MĀTRĀLAKṢAṆAM
Text, Translation, Extracts from the commentary, and Notes
including References to two oral traditions of South India
Edited and translated by WAYNE HOWARD
1988, xvi,+98 pp., musical notations, bibl. indexes, ISBN: 81-208-0585-5, Rs 150 (HB)
The publication of this volume has laid the foundation of the IGNCA’s programme of publishing fundamental texts of the Indian traditions in original with translations. The importance of this text is enhanced by the fact that it represents two very important śakhās (recensions) of the Sāmaveda – Rāṇāyanīya and Kauthuma-on chanting. The contents of the Mātrālakṣaṇam are of fundamental importance because this is perhaps the first text to discuss the concept of a time-unit measure (mātrā). The importance of mātrā as measure with mathematical syllabic time value of vowels in their aspects of elongation, tempo, pitch and interval cannot be understood without taking into account sound as measure. In delineating the semantic relationship between syllable and letter, vowels and consonants, it lays the foundation of disciplines today recognized as phonetics, linguistics and prosody. Equally important is the discussion on sound and notes, in doing so it is a proto fore-runner of the “modal” system of lndian music.

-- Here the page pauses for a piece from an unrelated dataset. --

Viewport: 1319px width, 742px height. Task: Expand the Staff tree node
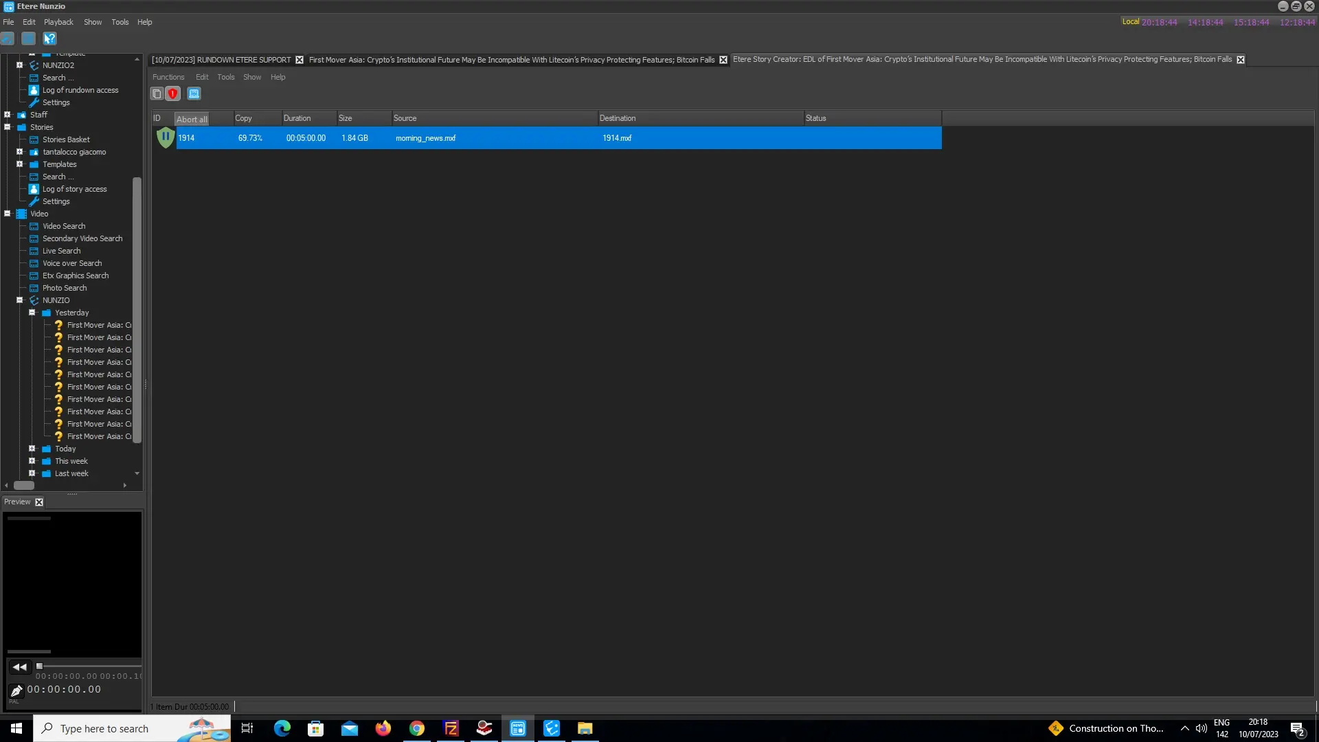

As an exacting system of oral articulation and recitation this text was used for recitation with hand gestures like ārcika. In relating the articulation of sound with body language, gesture, especially hands and fingers, the system of orally rendering a text according to its manuals, provides the basis of the emergence of a structure of artistic expression through the body (viz. āṅgikābhinaya). In more senses than one Vedic intonation is a precursor of both theory and practice (śāstra and prayoga) of the arts, in their original framework of interrelatedness.